Authors: James Rollins,Rebecca Cantrell
Tags: #Thriller, #Fantasy, #Adventure, #Vampires, #Mystery, #Horror
December 20, 3:28
P.M.
EET
Siwa, Egypt
If I only had their ears . . .
Jordan cocked his head, trying to discern any sign of a helicopter’s approach, but all he heard was the swish of wind across sand. He tried his eyes, but he found only a featureless tan horizon, sand dunes spreading in all directions, and a few flat-topped hills in the distance. Above him, the sky had turned a dark gray, the sun a wan brightness through the murk, sitting low this time in winter.

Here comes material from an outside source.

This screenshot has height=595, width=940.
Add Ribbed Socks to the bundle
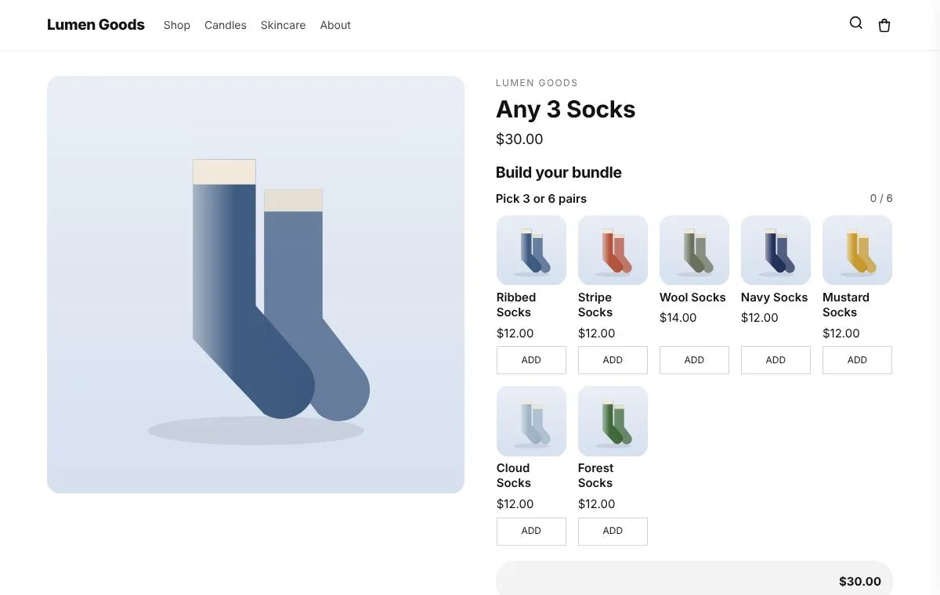(531, 360)
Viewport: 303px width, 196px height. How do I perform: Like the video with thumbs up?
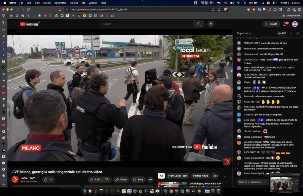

Jordan sized up their team’s ability to resist an attack—in case it was an assault force winging their way.
Who am I kidding?
he thought.
Of course it’s an attack
.
His team certainly had no cover out here in the open, and the two Sanguinists were their best defense—and offense, for that matter.
But how many were coming?
If it was Iscariot, the bastard had boundless resources: men,
strigoi,
even the monstrous
blasphemare
.
He turned to Christian. “How about flying to someplace more defensible?”
“The bird is almost out of gas, but even if it weren’t, it’s not fast enough to outrun the machine that approaches.”
Jordan pictured the hellfire missiles shot at them.
“I see,” he said with a sigh.
He swung his machine pistol up from his shoulder. He had little ammunition left. Erin checked her pistol and shrugged. Same boat as him.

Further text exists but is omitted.